TRI-ML / packnet-sfm

TRI-ML Monocular Depth Estimation Repository
https://tri-ml.github.io/packnet-sfm/
MIT License
1.24k stars 243 forks source link

Horovod deadlock issue: training stuck at epoch 44 #137

Closed surfii3z closed 3 years ago

surfii3z commented 3 years ago

Hi all,

Have anyone experience this horovod deadlock problem?

I have train packnet with KITTI dataset and it works up until epoch 43 and then it faced this problem.

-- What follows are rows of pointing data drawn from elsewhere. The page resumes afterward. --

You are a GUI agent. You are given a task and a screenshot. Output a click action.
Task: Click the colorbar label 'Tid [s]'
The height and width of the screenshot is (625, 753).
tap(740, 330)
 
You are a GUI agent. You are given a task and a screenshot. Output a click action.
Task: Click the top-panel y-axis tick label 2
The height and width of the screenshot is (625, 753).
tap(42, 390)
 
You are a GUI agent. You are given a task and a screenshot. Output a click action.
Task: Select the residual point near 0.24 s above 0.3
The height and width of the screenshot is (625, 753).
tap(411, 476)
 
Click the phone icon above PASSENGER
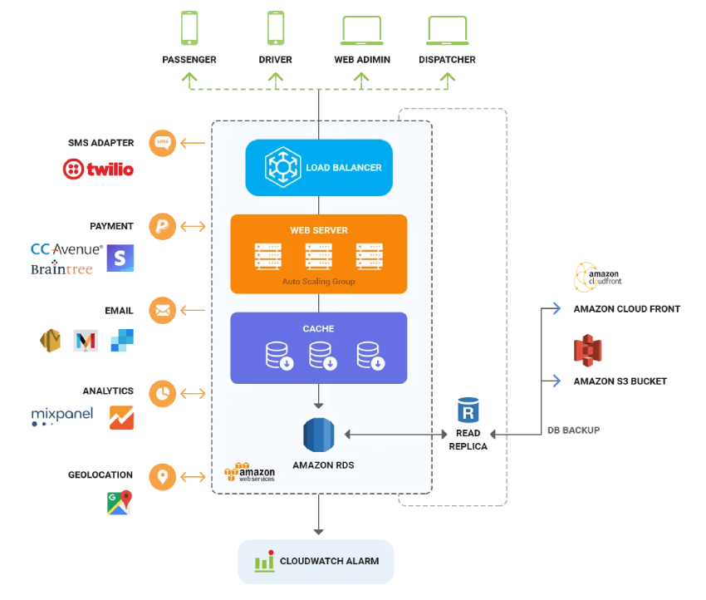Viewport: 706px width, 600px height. click(189, 28)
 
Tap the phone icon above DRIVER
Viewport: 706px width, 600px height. click(276, 28)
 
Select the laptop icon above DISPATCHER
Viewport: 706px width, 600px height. click(448, 31)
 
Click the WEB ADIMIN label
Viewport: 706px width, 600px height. click(362, 60)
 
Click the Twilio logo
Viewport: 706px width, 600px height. click(98, 169)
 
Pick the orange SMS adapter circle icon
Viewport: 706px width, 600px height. click(163, 143)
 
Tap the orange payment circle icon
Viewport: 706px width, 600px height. click(163, 226)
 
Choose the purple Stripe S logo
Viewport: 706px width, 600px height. click(120, 258)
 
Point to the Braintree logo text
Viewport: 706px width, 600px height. click(61, 268)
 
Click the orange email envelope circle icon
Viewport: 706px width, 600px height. click(163, 310)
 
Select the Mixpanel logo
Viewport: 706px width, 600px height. click(62, 416)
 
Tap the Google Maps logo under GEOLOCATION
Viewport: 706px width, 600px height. click(120, 503)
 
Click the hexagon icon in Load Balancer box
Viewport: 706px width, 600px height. click(282, 167)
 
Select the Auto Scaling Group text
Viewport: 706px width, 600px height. click(319, 282)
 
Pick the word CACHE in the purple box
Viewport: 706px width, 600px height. click(318, 329)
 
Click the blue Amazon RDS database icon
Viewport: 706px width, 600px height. click(319, 435)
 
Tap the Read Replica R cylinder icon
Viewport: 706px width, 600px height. click(468, 410)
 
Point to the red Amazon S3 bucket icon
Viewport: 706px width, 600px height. click(588, 351)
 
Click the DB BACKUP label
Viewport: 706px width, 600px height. click(574, 430)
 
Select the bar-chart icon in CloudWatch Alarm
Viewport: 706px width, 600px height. click(265, 561)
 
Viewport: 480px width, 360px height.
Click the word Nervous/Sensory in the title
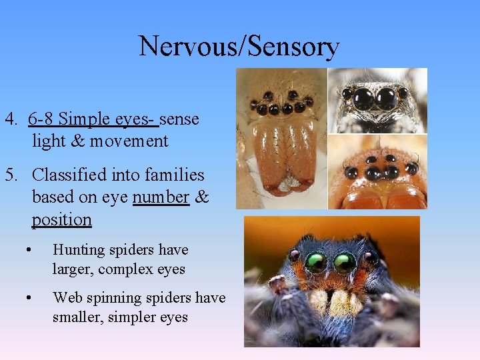pos(239,47)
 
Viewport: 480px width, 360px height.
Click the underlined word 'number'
pos(161,197)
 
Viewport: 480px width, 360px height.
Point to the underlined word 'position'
pos(61,219)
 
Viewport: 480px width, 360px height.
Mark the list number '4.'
pos(11,119)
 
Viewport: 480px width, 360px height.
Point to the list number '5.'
pos(11,175)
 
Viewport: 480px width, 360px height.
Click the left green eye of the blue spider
pos(316,262)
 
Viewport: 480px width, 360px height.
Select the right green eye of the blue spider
pos(345,263)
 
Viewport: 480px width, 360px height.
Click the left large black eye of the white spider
pos(363,99)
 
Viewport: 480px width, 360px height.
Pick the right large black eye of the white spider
pos(386,99)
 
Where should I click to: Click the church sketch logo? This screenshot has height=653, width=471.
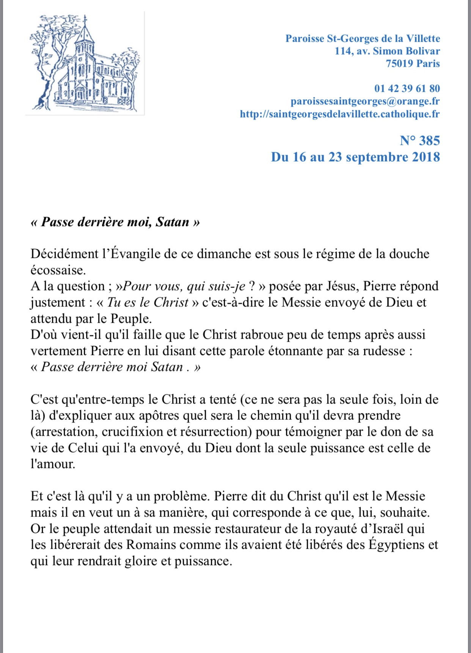click(x=85, y=63)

########################################################################################################################
### Config: configs.default_config -> configs.train_kitti_velsup.yaml
### Name: hearty-shadow-5 -> https://app.wandb.ai/surfii3z/packnet_sfm_kitti_thesis/runs/3ldjj669
########################################################################################################################
Epoch 43 | Avg.Loss 0.0716: 100%|████████████████████████████████████████████| 79648/79648 [57:57<00:00, 22.91 images/s]
KITTI_raw-eigen_val_files-velodyne: 100%|████████████████████████████████████████| 888/888 [00:25<00:00, 35.25 images/s]
KITTI_raw-eigen_test_files-velodyne: 100%|███████████████████████████████████████| 700/700 [00:19<00:00, 35.07 images/s][2021-05-07 17:08:23. 18965: W horovod/common/stall_inspector.cc:105] One or more tensors were submitted to be reduced, gathered or broadcasted by subset of ranks and are waiting for remainder of ranks for more than 60 seconds. This may indicate that different ranks are trying to submit different tensors or that only subset of ranks is submitting tensors, which will cause deadlock.
|*********************************************************************************************|
| E: 44 BS: 8 - VelSupModel                           LR (Adam): Depth 1.00e-04 Pose 1.00e-04 |
|*********************************************************************************************|
|     METRIC     | abs_rel  | sqr_rel  |   rmse   | rmse_log |    a1    |    a2    |    a3    |
|*********************************************************************************************|
| *** /data/datasets/KITTI_raw/data_splits/eigen_val_files.txt                                |
|*********************************************************************************************|
| DEPTH          |  0.087   |  0.886   |  4.198   |  0.171   |  0.918   |  0.965   |  0.981   |
| DEPTH_PP       |  0.085   |  0.866   |  4.131   |  0.169   |  0.920   |  0.966   |  0.982   |
| DEPTH_GT       |  0.091   |  0.879   |  4.195   |  0.166   |  0.921   |  0.967   |  0.983   |
| DEPTH_PP_GT    |  0.089   |  0.855   |  4.120   |  0.164   |  0.923   |  0.968   |  0.983   |
|*********************************************************************************************|
| *** /data/datasets/KITTI_raw/data_splits/eigen_test_files.txt                               |
|*********************************************************************************************|
| DEPTH          |  0.125   |  0.971   |  5.124   |  0.214   |  0.839   |  0.945   |  0.976   |
| DEPTH_PP       |  0.123   |  0.942   |  5.051   |  0.212   |  0.841   |  0.946   |  0.977   |
| DEPTH_GT       |  0.124   |  0.931   |  4.946   |  0.201   |  0.859   |  0.953   |  0.980   |
| DEPTH_PP_GT    |  0.123   |  0.899   |  4.866   |  0.199   |  0.861   |  0.954   |  0.980   |
|*********************************************************************************************|
| https://app.wandb.ai/surfii3z/packnet_sfm_kitti_thesis/runs/3ldjj669                hearty-shadow-5 |
|*********************************************************************************************|
Stalled ranks: 

My system is DGX-station with 4x Tesla V100 32 GBs on Ubuntu 18.04

Any help would be appreciated.

surfii3z commented 3 years ago

Strangely, it get stuck even when continuing from the checkpoint. I need to load the checkpoint into the new config and continue the training.